In one-on-one interviews with customers, Zaltman uses a process he describes as metaphor elicitation to get at the beliefs, emotions, intentions, and often unconscious attitudes that people have about a product or brand. As he explains in his recent book, How Customers Think: Essential Insights into the Mind of the Market (Harvard Business School Press, 2003), the information gleaned from these interviews as well as from surveys and observation is used to create a consensus map—an illustration of the particular bundles of constructs that customers have developed based on their experience and emotional connection with a product or brand.
A consensus map that Zaltman developed for General Motors reveals the richness of the metaphor elicitation approach. As expected, customers associated GM products with quality and competitive price. But there was more: Customers also linked GM with patriotic feelings. By buying GM cars, they saw themselves as not simply helping Americans keep their jobs, but as fulfilling a larger obligation that they felt toward their country.
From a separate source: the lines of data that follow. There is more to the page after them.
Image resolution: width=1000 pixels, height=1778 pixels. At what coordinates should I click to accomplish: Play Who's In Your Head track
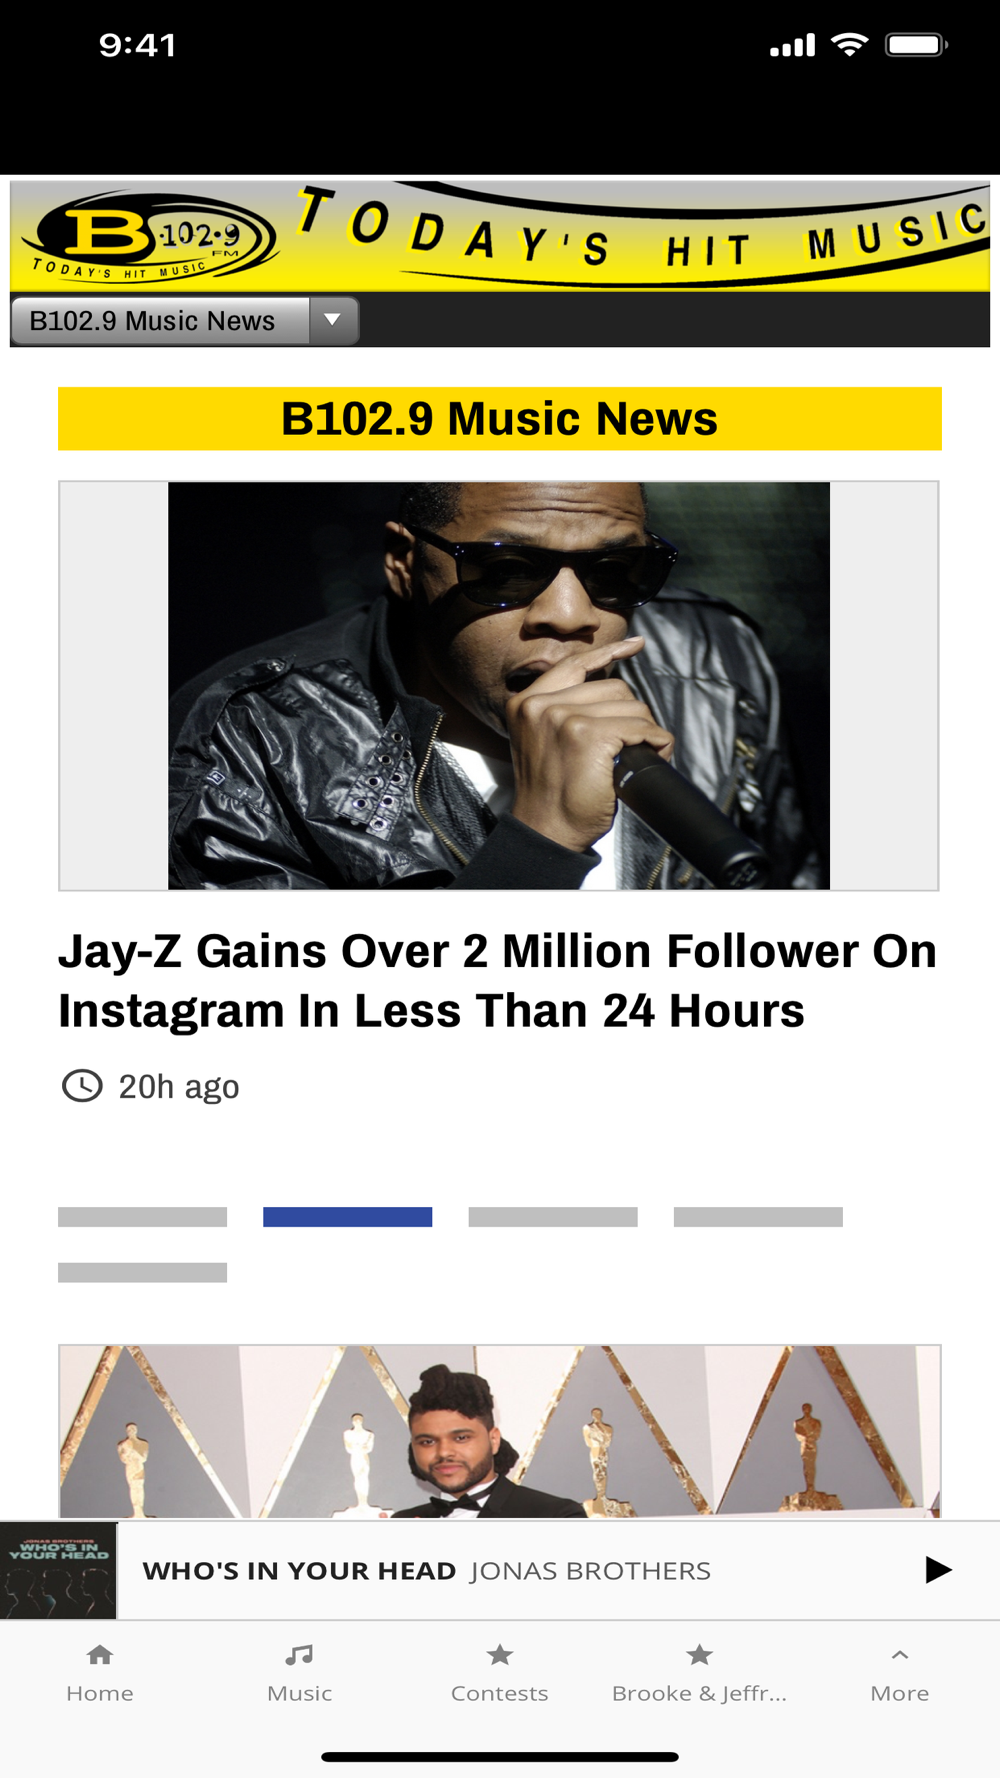pos(938,1570)
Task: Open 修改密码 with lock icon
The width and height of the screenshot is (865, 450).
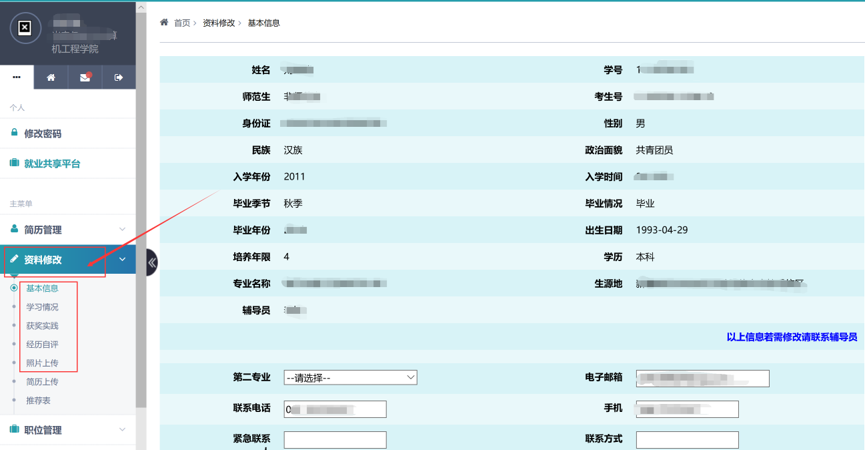Action: 42,133
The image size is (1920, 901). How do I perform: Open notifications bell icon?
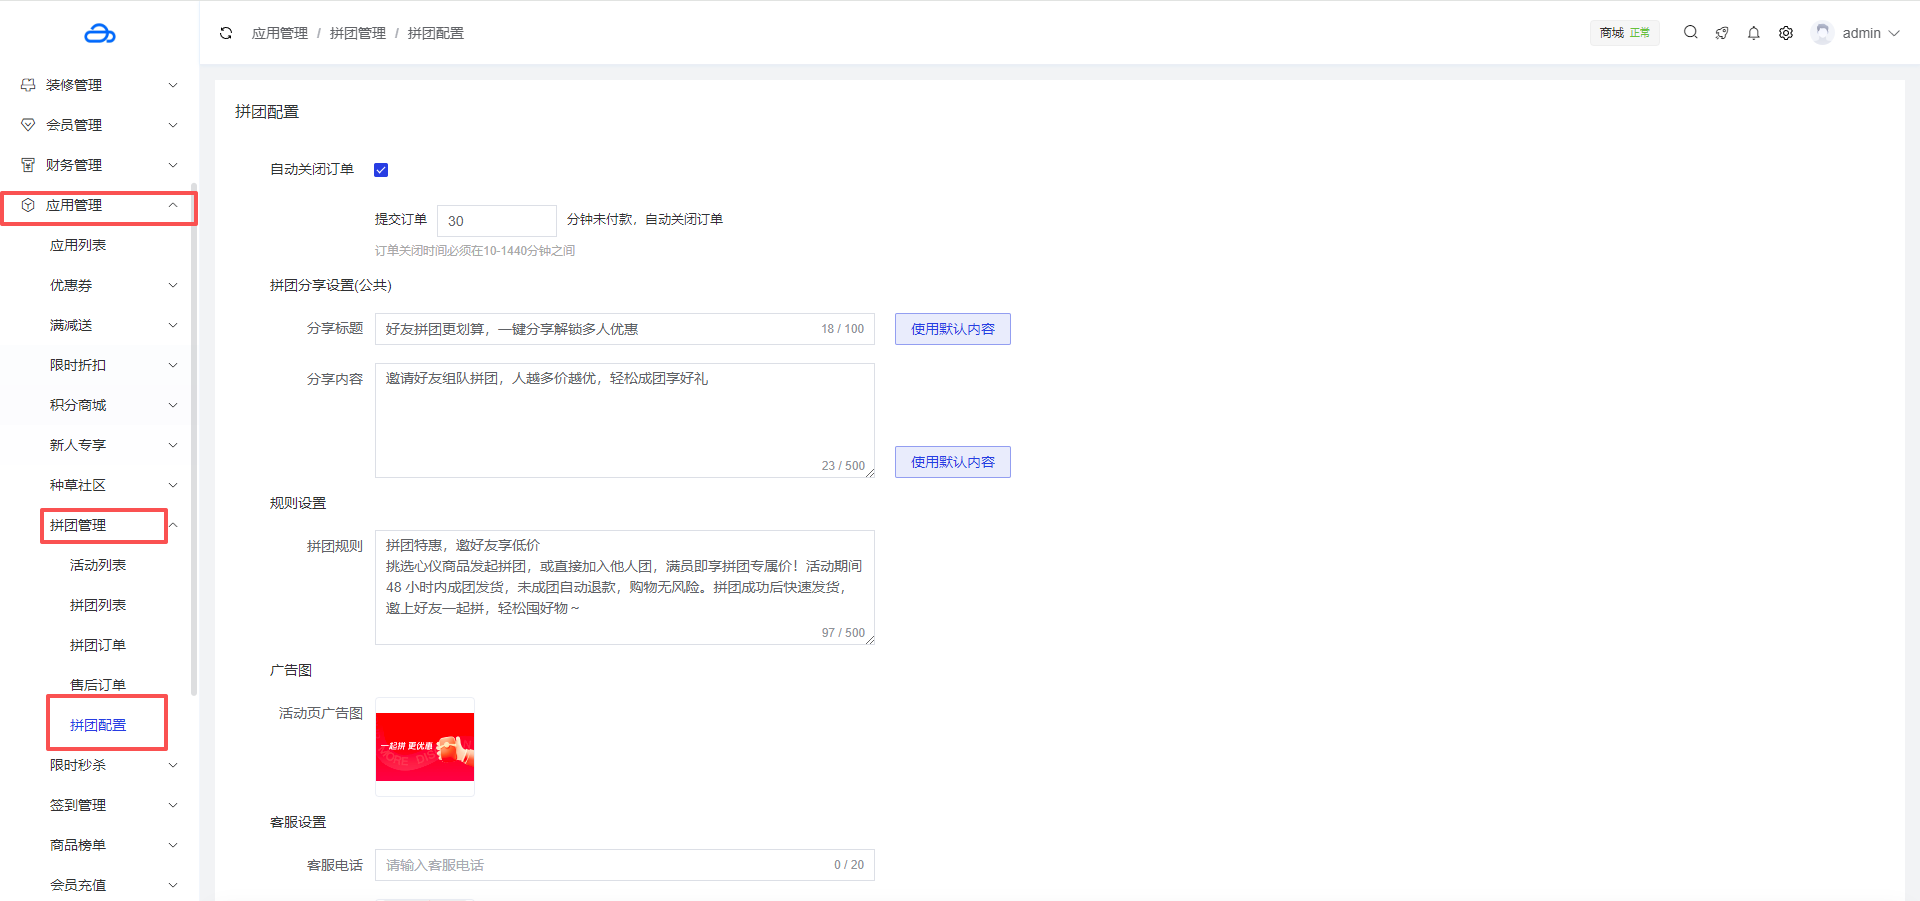point(1754,33)
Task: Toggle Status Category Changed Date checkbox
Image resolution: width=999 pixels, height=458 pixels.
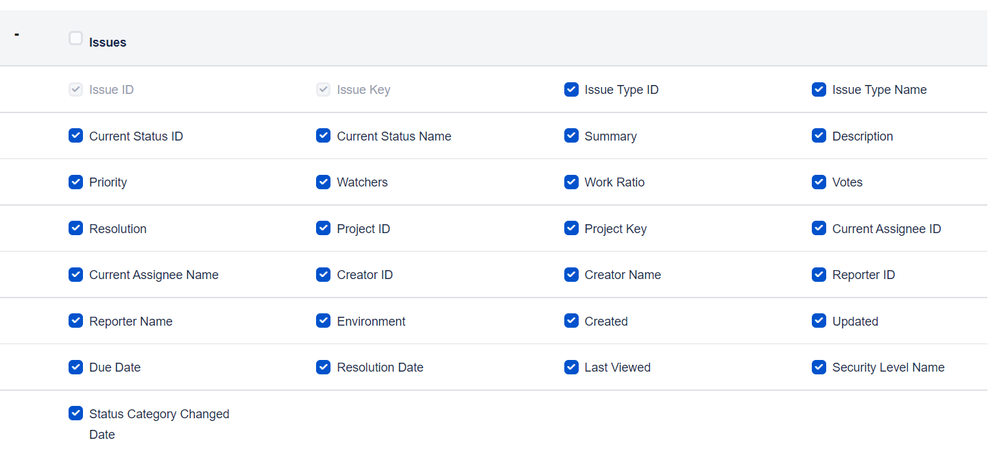Action: [76, 413]
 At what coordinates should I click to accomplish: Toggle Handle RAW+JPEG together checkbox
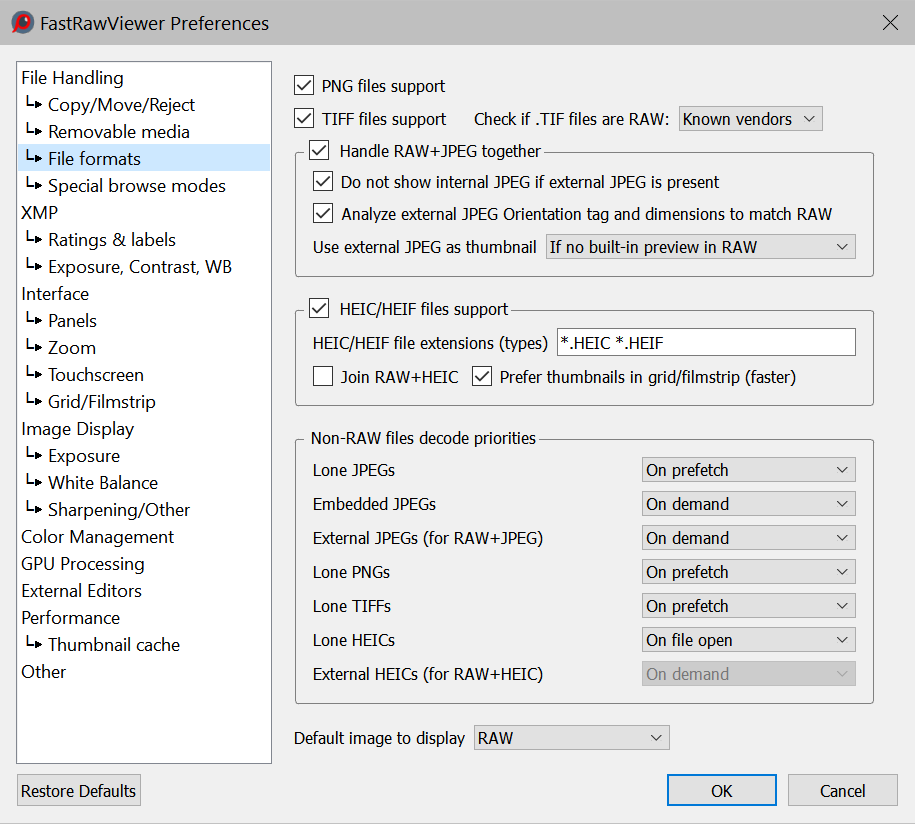pyautogui.click(x=319, y=151)

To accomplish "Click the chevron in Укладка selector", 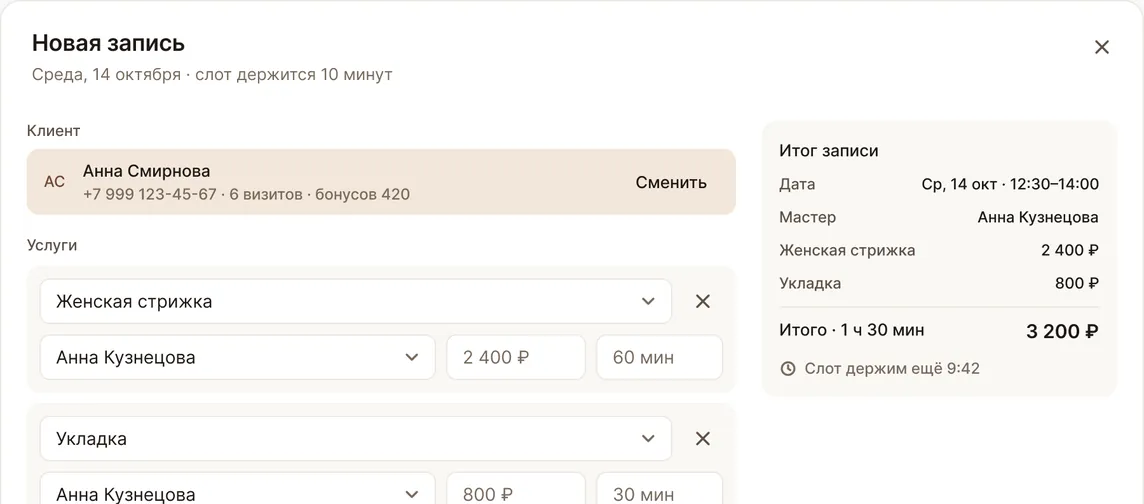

Based on the consensus map Zaltman produced, GM’s domestic managers redesigned the customer experience at dealerships and added subtle cues in their advertising to make the idea of patriotism more salient. For GM’s overseas managers, the task was more difficult but no less valuable for that. Realizing that GM products also produced patriotic associations among foreign purchasers, the overseas managers “found cues that underscored patriotic associations with the local country without pressing the American button,” says Zaltman.
Reams of customer data are no guarantee that you’ll be able to increase your most profitable customers’ loyalty—you have to be sure that you’re collecting the most relevant information. Listening for the attitudes that inform customers’ behaviors and preferences, Zaltman maintains, gives you “a more solid basis on which to craft and implement strategies that will improve customer loyalty.”